A large clinical study found that using women's genetic profiles to guide the type of hormone used in in-vitro fertilization could improve their chances of becoming pregnant and giving birth.
Researchers discovered that matching the type of follicle-stimulating hormone (FSH) to a woman’s FSH receptor (FSHR) N680S gene variant led to better outcomes compared with standard treatment protocols.
The researchers enrolled 475 women undergoing their first cycle of ovarian stimulation for in vitro fertilization (IVF). All of the participants were genotyped for the FSHR N680S variant, which affects response to two hormone types: recombinant FSH (rFSH) and urinary FSH (uFSH). Based on genetic results, rFSH was given to women with the NN genotype, whereas uFSH was given to those carrying the S allele (NS or SS genotypes).
An additional 991 women who weren't genotyped and received hormone therapy based on clinical routine served as the control group.
In the genotype-guided group, the cumulative pregnancy rate was 51% compared with 40% in controls. The live birth rate was 40% vs 29%, respectively. After adjusting for age, body mass index, and fertilization method, the rate of live birth was higher in the matched group (adjusted odds ratio = 1.55, 95% confidence interval = 1.23–1.96, P < .001).
The researchers also evaluated ovarian response. Among the women with the NN genotype, those who received rFSH had 33% more oocytes retrieved compared with those who received uFSH. In contrast, S-allele carriers had improved pregnancy outcomes with uFSH, though the number of oocytes retrieved didn't significantly differ by hormone type.
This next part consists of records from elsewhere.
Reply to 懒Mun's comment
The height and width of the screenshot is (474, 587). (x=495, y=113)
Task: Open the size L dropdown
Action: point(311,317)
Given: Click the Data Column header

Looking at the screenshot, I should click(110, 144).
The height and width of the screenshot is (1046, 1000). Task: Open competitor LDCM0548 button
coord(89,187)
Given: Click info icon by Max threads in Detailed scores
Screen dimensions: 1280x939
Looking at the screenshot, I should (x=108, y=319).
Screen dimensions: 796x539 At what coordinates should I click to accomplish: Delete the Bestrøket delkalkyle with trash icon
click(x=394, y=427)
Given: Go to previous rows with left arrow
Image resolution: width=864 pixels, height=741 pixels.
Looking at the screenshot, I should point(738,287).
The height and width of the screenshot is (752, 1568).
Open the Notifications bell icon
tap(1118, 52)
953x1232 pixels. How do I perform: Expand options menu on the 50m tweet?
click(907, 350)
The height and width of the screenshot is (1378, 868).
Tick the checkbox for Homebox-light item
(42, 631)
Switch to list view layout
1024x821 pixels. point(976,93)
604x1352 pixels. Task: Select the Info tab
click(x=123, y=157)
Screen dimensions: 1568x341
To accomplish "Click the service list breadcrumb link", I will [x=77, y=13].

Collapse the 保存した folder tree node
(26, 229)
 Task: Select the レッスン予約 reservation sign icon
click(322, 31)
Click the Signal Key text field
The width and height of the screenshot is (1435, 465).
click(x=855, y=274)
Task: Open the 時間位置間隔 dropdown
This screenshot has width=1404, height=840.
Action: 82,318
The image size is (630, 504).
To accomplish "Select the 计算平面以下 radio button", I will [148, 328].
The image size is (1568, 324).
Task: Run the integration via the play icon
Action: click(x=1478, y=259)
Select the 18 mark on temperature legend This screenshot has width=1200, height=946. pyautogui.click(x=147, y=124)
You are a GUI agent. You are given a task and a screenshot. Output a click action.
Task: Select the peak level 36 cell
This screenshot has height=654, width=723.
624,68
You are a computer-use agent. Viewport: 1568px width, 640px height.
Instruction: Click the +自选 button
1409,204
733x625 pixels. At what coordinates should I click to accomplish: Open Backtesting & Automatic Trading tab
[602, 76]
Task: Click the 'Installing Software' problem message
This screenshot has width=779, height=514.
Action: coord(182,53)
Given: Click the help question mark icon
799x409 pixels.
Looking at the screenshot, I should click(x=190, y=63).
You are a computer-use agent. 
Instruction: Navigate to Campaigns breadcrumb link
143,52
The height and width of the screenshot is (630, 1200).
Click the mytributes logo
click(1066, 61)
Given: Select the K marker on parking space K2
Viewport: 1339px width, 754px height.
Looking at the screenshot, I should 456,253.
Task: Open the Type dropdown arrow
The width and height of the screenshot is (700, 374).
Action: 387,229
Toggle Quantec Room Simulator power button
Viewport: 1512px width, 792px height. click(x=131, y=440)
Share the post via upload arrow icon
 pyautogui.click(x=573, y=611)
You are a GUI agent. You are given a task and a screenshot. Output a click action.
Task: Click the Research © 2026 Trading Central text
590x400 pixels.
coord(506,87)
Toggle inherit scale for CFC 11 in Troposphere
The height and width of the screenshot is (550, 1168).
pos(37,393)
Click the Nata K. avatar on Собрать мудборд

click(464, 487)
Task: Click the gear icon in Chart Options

To confirm these findings at the molecular level, the team conducted in vitro experiments using genetically modified cells expressing either the N or S variant of the FSH receptor. Stimulation with uFSH led to significantly higher cAMP production in S-variant cells compared with 'with rFSH' (10 IU: 176 vs 39 pmol/mg, P = .002), supporting the clinical results.
“This genetic variant can be utilized in the choice of hormone type prior to IVF,” said lead study author Ida Hjelmér, of Lund University in Malmö, Sweden, and colleagues.
The miscarriage rate in the genotype-guided group was 7%, compared with 10% in controls. The incidence of severe ovarian hyperstimulation syndrome was 0.6%. The study excluded women with conditions such as polycystic ovary syndrome or endometriosis. The researchers noted that the results may not generalize to those populations.
The findings supported a precision medicine approach in fertility care. A low-cost genetic test could optimize hormone selection, potentially reducing the number of IVF cycles required and improving overall success rates.
With demand for assisted reproduction continuing to rise, even modest improvements in birth rates could translate into thousands of additional live births annually, the researchers concluded.
Full disclosures can be found in the published study.